Based on the BLUPs extracted for each trait, we were able to identify six distinct genotypic classes. These results demonstrate the absence of unique relationships between tree functioning, size and architecture, suggesting independent genetic controls. This result also suggests sink activity regulation or other developmental controls (transcriptome, hormones) as drivers of plant growth and phenotype construction⁴⁴. Moreover, the large variations in tree crop loads in the core-collection could have hidden a relationship between architectural and functional traits due to feedback inhibition of photosynthesis under low crop load conditions⁴⁵.

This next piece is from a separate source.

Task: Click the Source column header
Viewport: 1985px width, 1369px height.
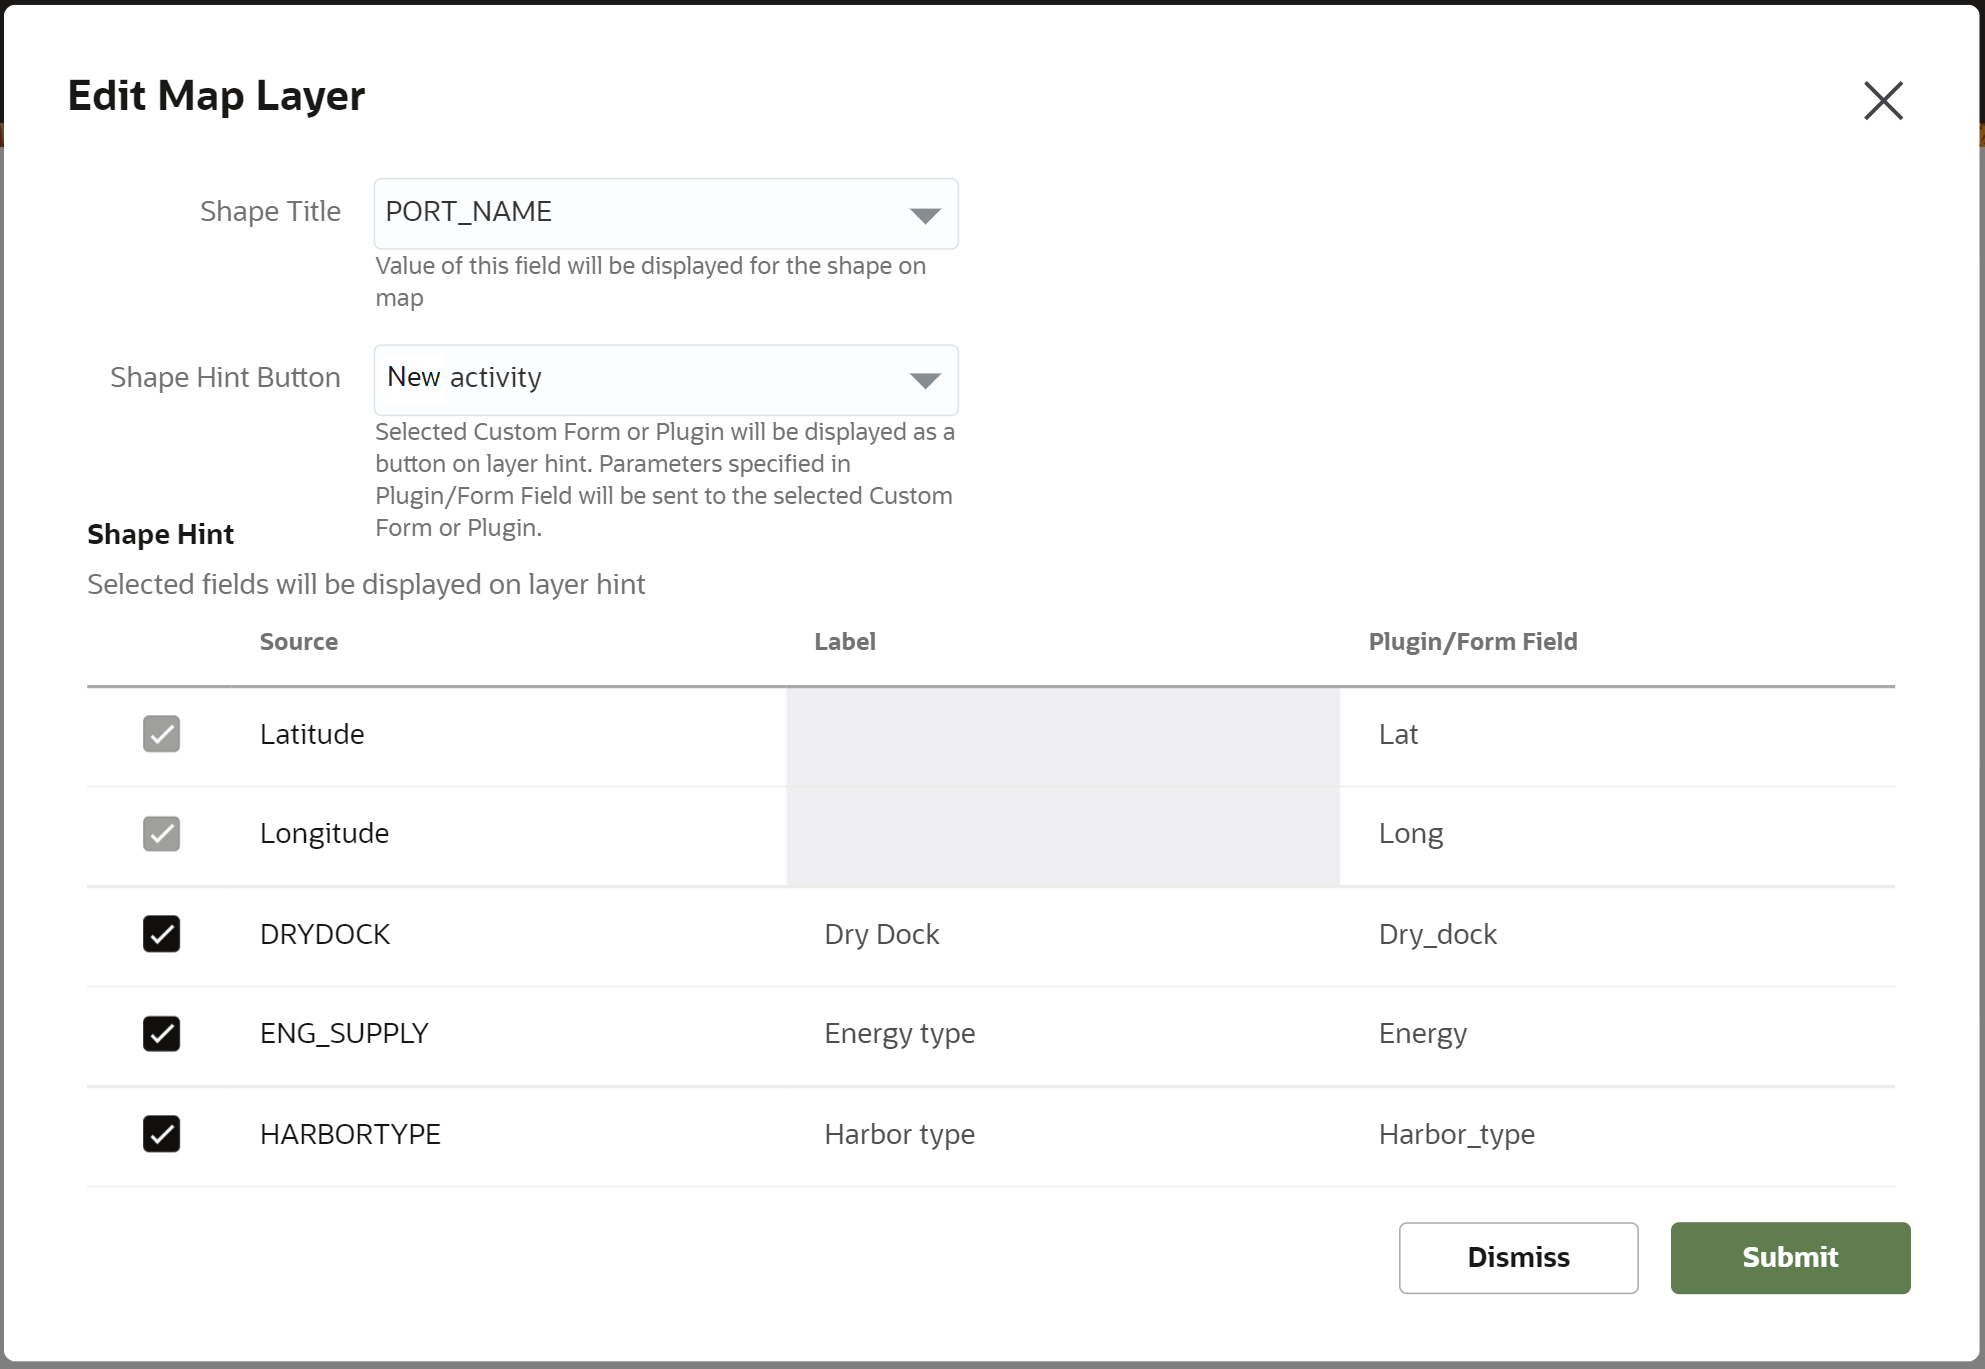Action: pyautogui.click(x=298, y=641)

This work will benefit from recent advances in genotyping and the availability of a high-density map for the apple core-collection⁴⁶ to explore the genetic bases of trait variations, using genome-wide association studies. Whereas classical QTL analyses led on fruit tree species often tackle a unique type of traits (e.g., architecture⁷; phenology⁴⁷), our work will offer the opportunity to simultaneously decipher the genetic control of architectural and functional traits. The wide genetic background offered by the core-collection promises a gain for the power of detection and the genericity of detected QTLs as compared to classical approaches led on biparental populations⁴⁸. The portability of our approach will also allow its deployment over other sites across Europe on the same core-collection⁴⁷ and a unique opportunity to decipher the genotype-by-environment interactions ruling the traits of interest. Our protocol could be deployed throughout the gradual establishment of water deficit in order to compute response curve parameters depending on the genotype. Such an approach will complement the results of this study in which we considered the water stress treatment as a fixed-effect at one date. The robustness of our HT indices also suggest their relevance for studies oriented toward agronomical questions, e.g., orchard management on a few varieties. Nevertheless, their further deployment would require the creation of standardized protocols and common data analysis pipelines accessible to non-expert users. This could be achieved within open-access platforms dedicated to phenotyping data analyses (e.g., OpenAlea³²). Finally, this study was carried out on fruiting adult trees but did not directly account for the HT evaluation of fruit production variation within the population. A number of imagery methods at HT were proposed to detect fruits within the canopy⁴⁹. Nevertheless, this detection is not straightforward due to the large variability in fruit characteristics (size, color) within such a collection. To overcome this problem, new popular methods for remote sensing data based on deep learning could be used to improve the classification of fruits and leaves within the canopy⁵⁰.